* _Texte fourni_:
.....

La seconde mort du sportsman
Rappelez-vous : après tout, ce n’est pas si loin cent ans. Ce n’est jamais que l’enfance de nos grands-parents, donc accessible par des récits, sans compter les archives des journaux, ou des radios déjà en plein développement.
En ce temps-là commençaient à se faire connaître des activités humaines un peu étranges, souvent d’origine anglo-saxonne, ceci expliquant peut-être cela.
Elles avaient comme noms soccer, football-rugby, lawn-tennis, yachting, cricket, polo,…. Et étaient pratiqués par des gens un peu curieux, un peu à la limite de ce qui ne se fait pas : les sportsmen.
Ces sportsmen étaient excentriques non seulement par la nature de leur activité physique, donc quelque part commune, ancillaire, mais aussi par leur tenue et leur style : glabres, cheveux peu coiffés, cols de chemise ouverts, bronzés, décontractés, d’allure libre… quelle audace !
Est-ce ce style, cette élégance souple, ce mode de vie qui ont fait leur popularité et les ont fait sortir de leur ghetto parfois un peu élitiste ?
En partie, certainement.

.....

* _Problèmes à résoudre_:
**A)** Dans le texte sur le sportsman, transformez en liste le paragraphe qui commence par « Ces sportsmen étaient excentriques », sans perdre ses faits principaux.
**B)** Poursuivez le texte sur le sportsman à partir de sa dernière phrase.

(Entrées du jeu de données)

.....

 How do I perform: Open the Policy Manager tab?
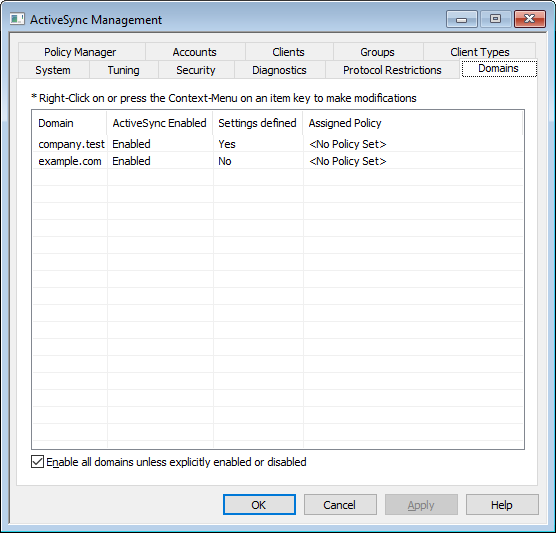80,52
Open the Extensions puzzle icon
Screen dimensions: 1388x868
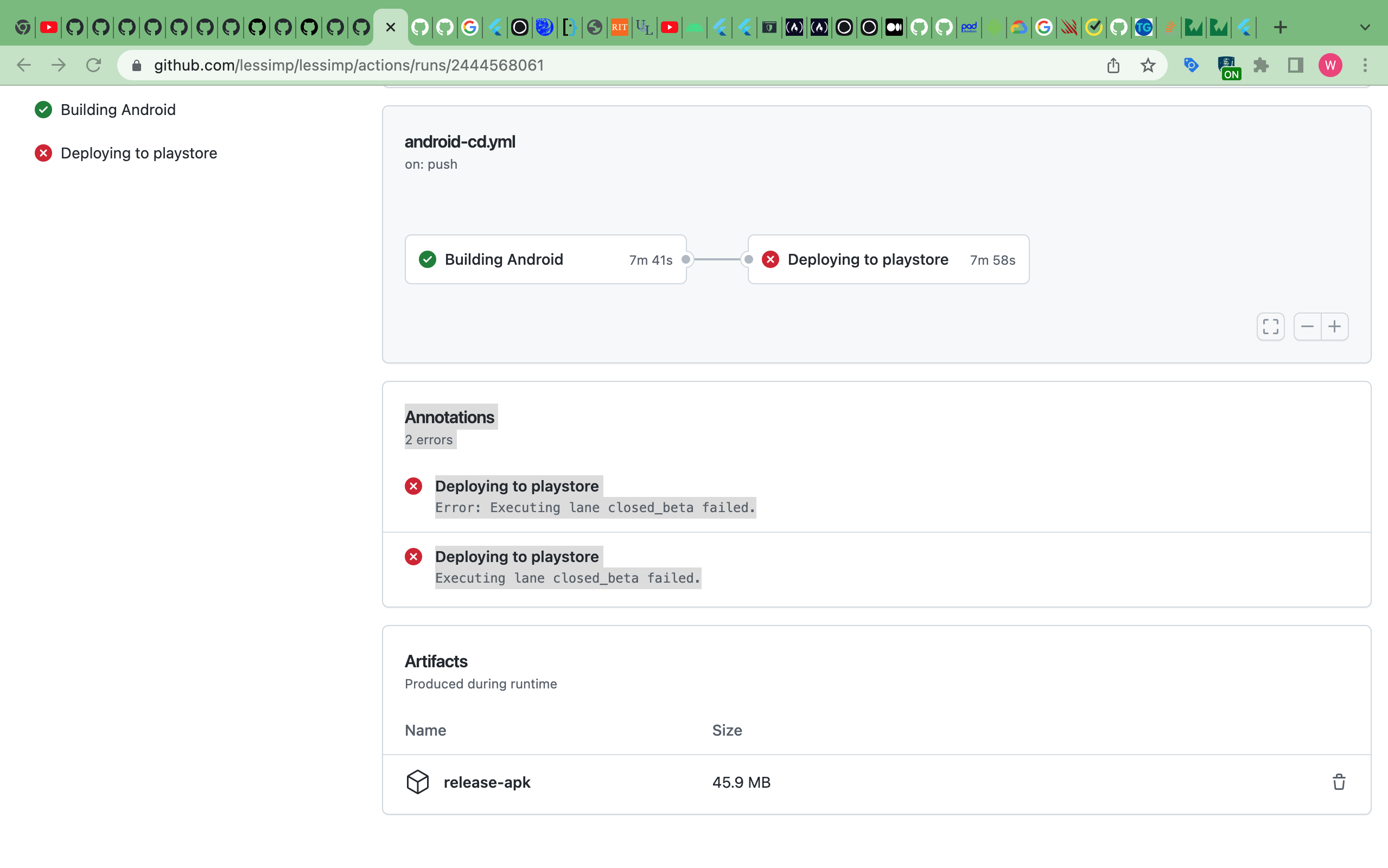pyautogui.click(x=1260, y=66)
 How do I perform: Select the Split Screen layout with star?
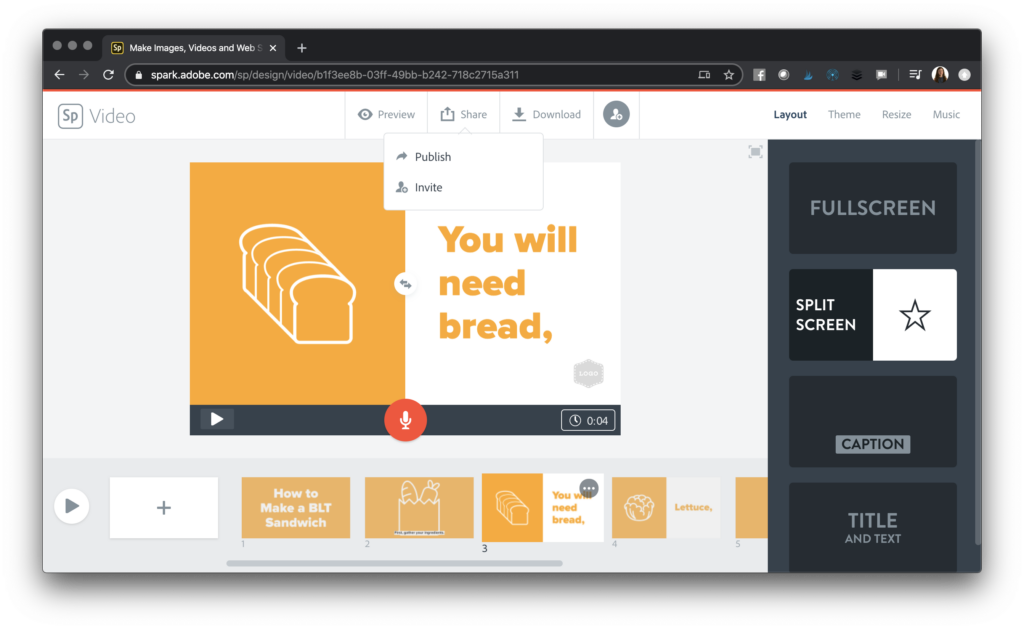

.....

* _Réponses par tâche_:
**A)**
- Les sportsmen paraissaient excentriques d'abord par la nature de leur activité physique, jugée commune, ancillaire.
- Ils l'étaient aussi par leur tenue et leur style :
  - glabres ;
  - cheveux peu coiffés ;
  - cols de chemise ouverts ;
  - bronzés ;
  - décontractés, d'allure libre.

**B)**
Mais ce qui les a popularisés vraiment, ce sont les valeurs qu’ils portaient et faisaient vivre par leur sport : le goût de l’effort, de la compétition, le respect de l’adversaire vainqueur ou vaincu, l’esprit d’équipe, le « fair play » …. Et ces valeurs les ont montés au pinacle, parce que ce sont des valeurs humaines universelles, correspondant à nos ressorts profonds.
Ceci étant, n’idéalisons pas : déjà à l’époque il existait des tricheurs et des mauvais perdants : mais enfin, le modèle était là, et chavirait les foules d’émotion qui déifiaient leurs héros
Mais ces idoles étaient trop belles, trop universelles pour ne pas attirer des convoitises. D’abord des nations, parfois des dictatures dogmatiques, cherchant à utiliser le sport pour renforcer l’unité nationale, ou conforter des théories raciales sinistres. Les Jeux olympiques basculent dans une compétition des nations, où on compte les médailles comme autant de pièces de monnaie, gommant sans considération de l’athlète l’histoire propre à chacune d’elle ; dans cette affaire, le sportsman universel, sans nation ni frontière, se fait enrôler, voit son sens de l’effort dévoyé vers la performance à tout prix, son succès devenir vanité d’une nation ou d’un club, et connaît sa première mort. Sa première privation d’éternité, et d’universalité
Mais une deuxième profanation est intervenue depuis trois ou quatre dizaines d’années. Le sport est devenu le nouveau champ de manœuvres de grands groupes de business, à coups de sponsoring, de rachat de clubs par des PDG qui n’ont pour seule légitimité la fortune leur permettant de le faire.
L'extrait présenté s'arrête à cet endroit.